YOLOv4-PyTorch

Overview

The inspiration for this project comes from ultralytics/yolov3 && AlexeyAB/darknet Thanks.

This project is a YOLOv4 object detection system. Development framework by PyTorch.

The goal of this implementation is to be simple, highly extensible, and easy to integrate into your own projects. This implementation is a work in progress -- new features are currently being implemented.

About YOLOv4
Installation
Usage
- Train
- Test
- Inference
Train on Custom Dataset
Credit

About YOLOv4

There are a huge number of features which are said to improve Convolutional Neural Network (CNN) accuracy. Practical testing of combinations of such features on large datasets, and theoretical justification of the result, is required. Some features operate on certain models exclusively and for certain problems exclusively, or only for small-scale datasets; while some features, such as batch-normalization and residual-connections, are applicable to the majority of models, tasks, and datasets. We assume that such universal features include Weighted-Residual-Connections (WRC), Cross-Stage-Partial-connections (CSP), Cross mini-Batch Normalization (CmBN), Self-adversarial-training (SAT) and Mish-activation. We use new features: WRC, CSP, CmBN, SAT, Mish activation, Mosaic data augmentation, CmBN, DropBlock regularization, and CIoU loss, and combine some of them to achieve state-of-the-art results: 43.5% AP (65.7% AP50) for the MS COCO dataset at a realtime speed of ~65 FPS on Tesla V100. Source code is at this https URL.

Installation

Clone and install requirements

git clone https://github.com/Lornatang/YOLOv4-PyTorch.git
cd YOLOv4-PyTorch/
pip install -r requirements.txt

Download pre-trained weights

cd weights/
bash download_weights.sh

Download PascalVoc2007

cd data/
bash get_voc_dataset.sh

Download COCO2014

cd data/
bash get_coco2014_dataset.sh

Download COCO2017

cd data/
bash get_coco2017_dataset.sh

Usage

Train

Example (COCO2017)

To train on COCO2014/COCO2017 run:

python train.py --config-file configs/COCO-Detection/yolov5-small.yaml --data data/coco2017.yaml --weights ""

Example (VOC2007+2012)

To train on VOC07+12 run:

python train.py --config-file configs/PascalVOC-Detection/yolov5-small.yaml --data data/voc2007.yaml --weights ""

Other training methods

Normal Training: python train.py --config-file configs/COCO-Detection/yolov5-small.yaml --data data/coco2014.yaml --weights "" to begin training after downloading COCO data with data/get_coco2014_dataset.sh. Each epoch trains on 117,263 images from the train and validate COCO sets, and tests on 5000 images from the COCO validate set.
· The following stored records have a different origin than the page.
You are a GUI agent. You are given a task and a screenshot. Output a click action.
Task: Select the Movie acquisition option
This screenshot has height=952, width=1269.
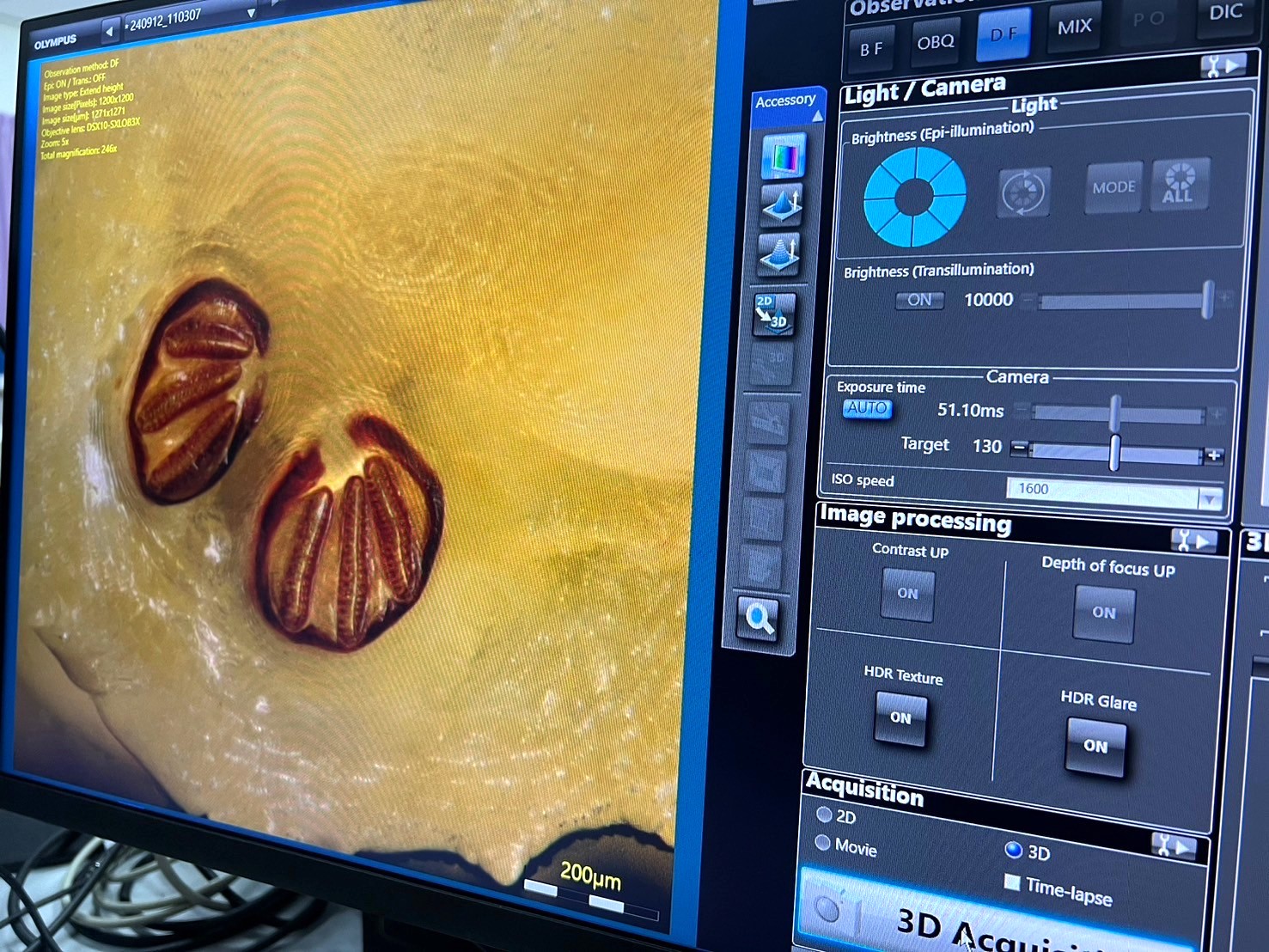pyautogui.click(x=822, y=843)
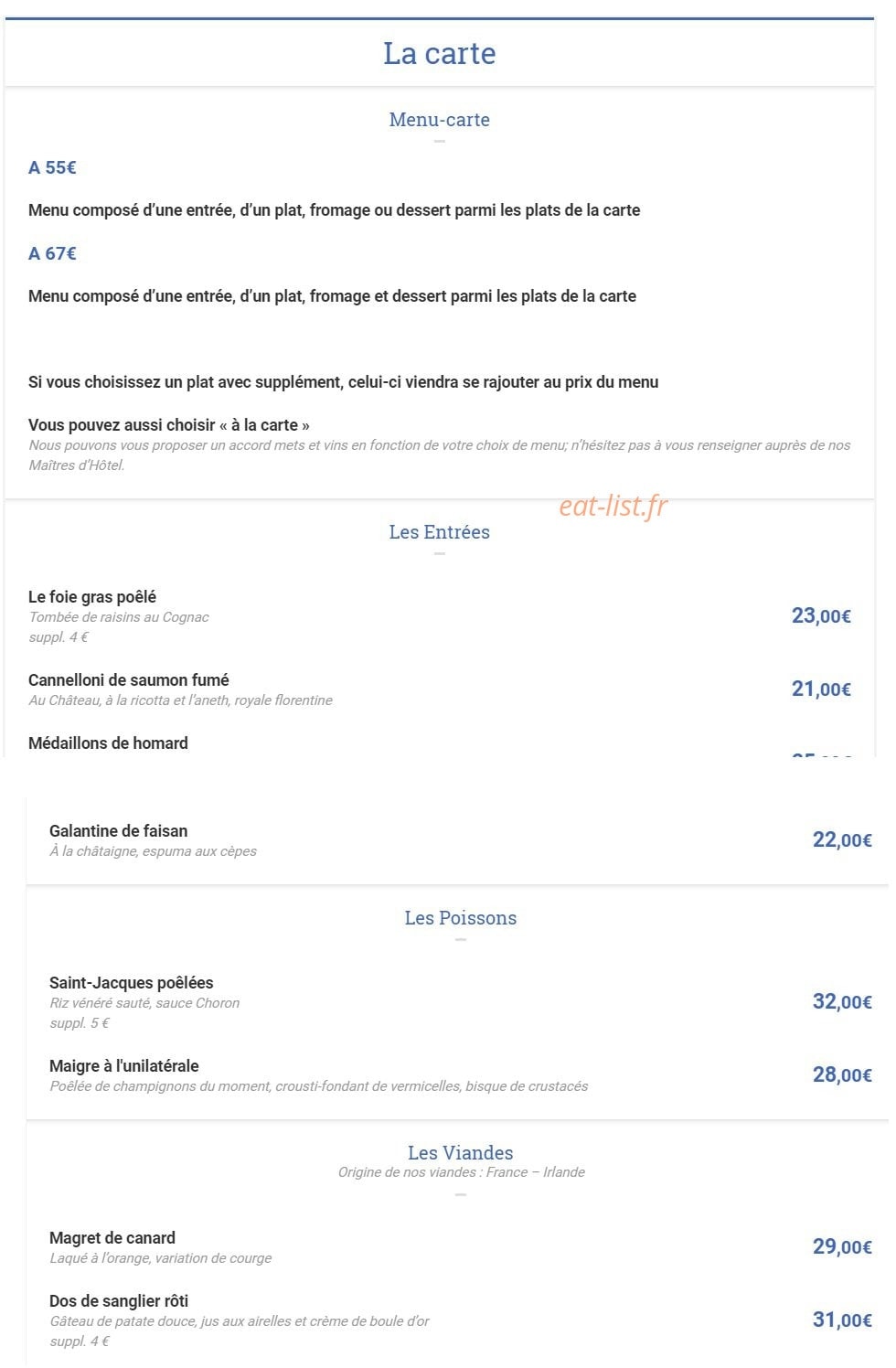Select the Médaillons de homard item
The height and width of the screenshot is (1368, 896).
click(x=108, y=743)
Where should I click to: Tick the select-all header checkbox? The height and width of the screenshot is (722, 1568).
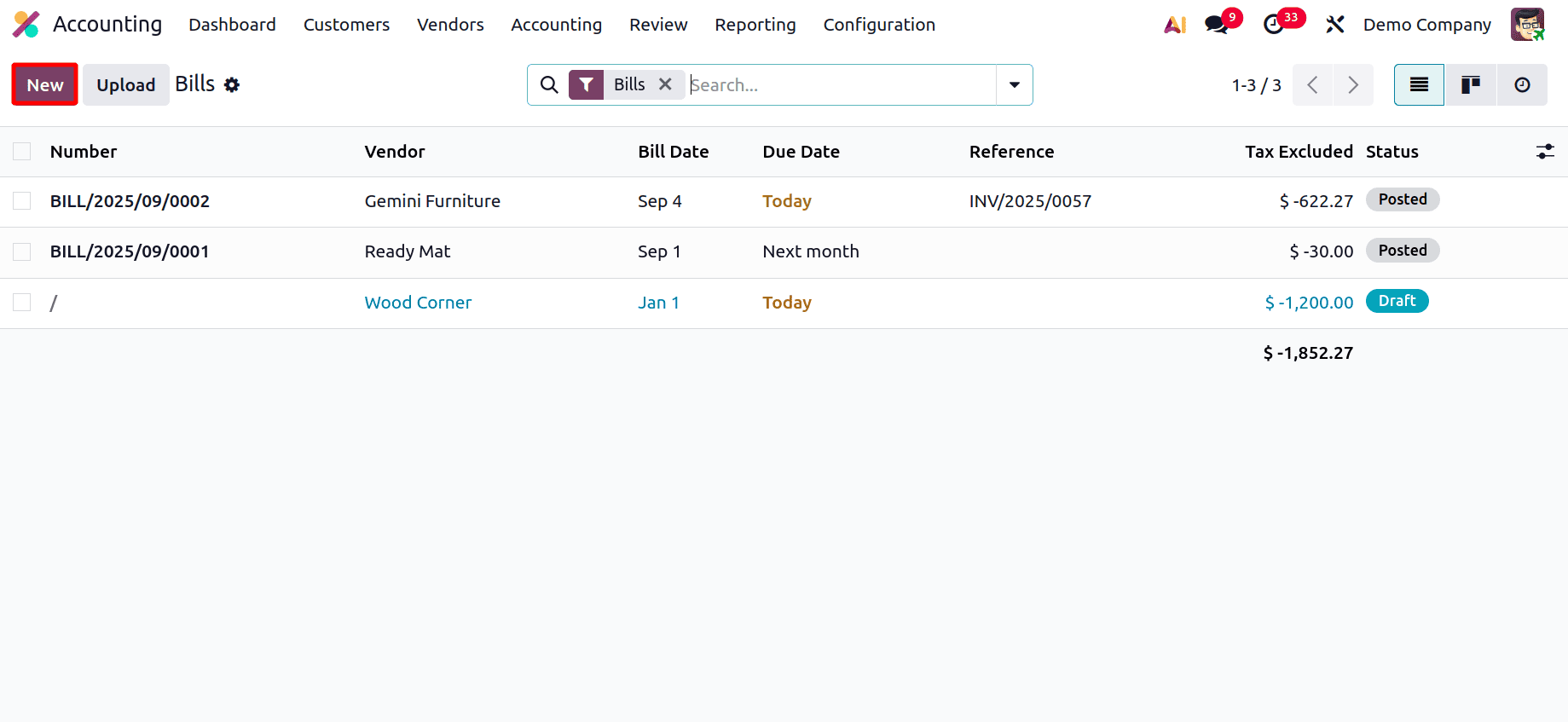click(x=22, y=152)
Resume Training: python train.py --config-file configs/COCO-Detection/yolov5-small.yaml --data data/coco2014.yaml --resume to resume training from weights/checkpoint.pth.

Test

All numbers were obtained on local machine servers with 2 NVIDIA GeForce RTX 2080 SUPER GPUs & NVLink. The software in use were PyTorch 1.5.1, CUDA 10.2, cuDNN 7.6.5.

Example (COCO2017)

To train on COCO2014/COCO2017 run:

python test.py --config-file configs/COCO-Detection/yolov5-small.yaml --data data/coco2017.yaml --weights weights/COCO-Detection/yolov5-small.pth

Example (VOC2007+2012)

To train on VOC07+12 run:

python test.py --config-file configs/PascalVOC-Detection/yolov5-small.yaml --data data/voc2007.yaml --weights weights/PascalVOC-Detection/yolov5-small.pth

Common Settings for VOC Models

All VOC models were trained on voc2007_trainval + voc2012_trainval and evaluated on voc2007_test.
The default settings are not directly comparable with YOLOv4's standard settings. The default settings are not directly comparable with Detectron's standard settings. For example, our default training data augmentation uses scale jittering in addition to horizontal flipping.
For YOLOv3/YOLOv4, we provide baselines based on 2 different backbone combinations:
- Darknet-53: Use a ResNet+VGG backbone with standard conv and FC heads for mask and box prediction, respectively.
- CSPDarknet-53: Use a ResNet+CSPNet backbone with standard conv and FC heads for mask and box prediction, respectively. It obtains the best speed/accuracy tradeoff, but the other two are still useful for research.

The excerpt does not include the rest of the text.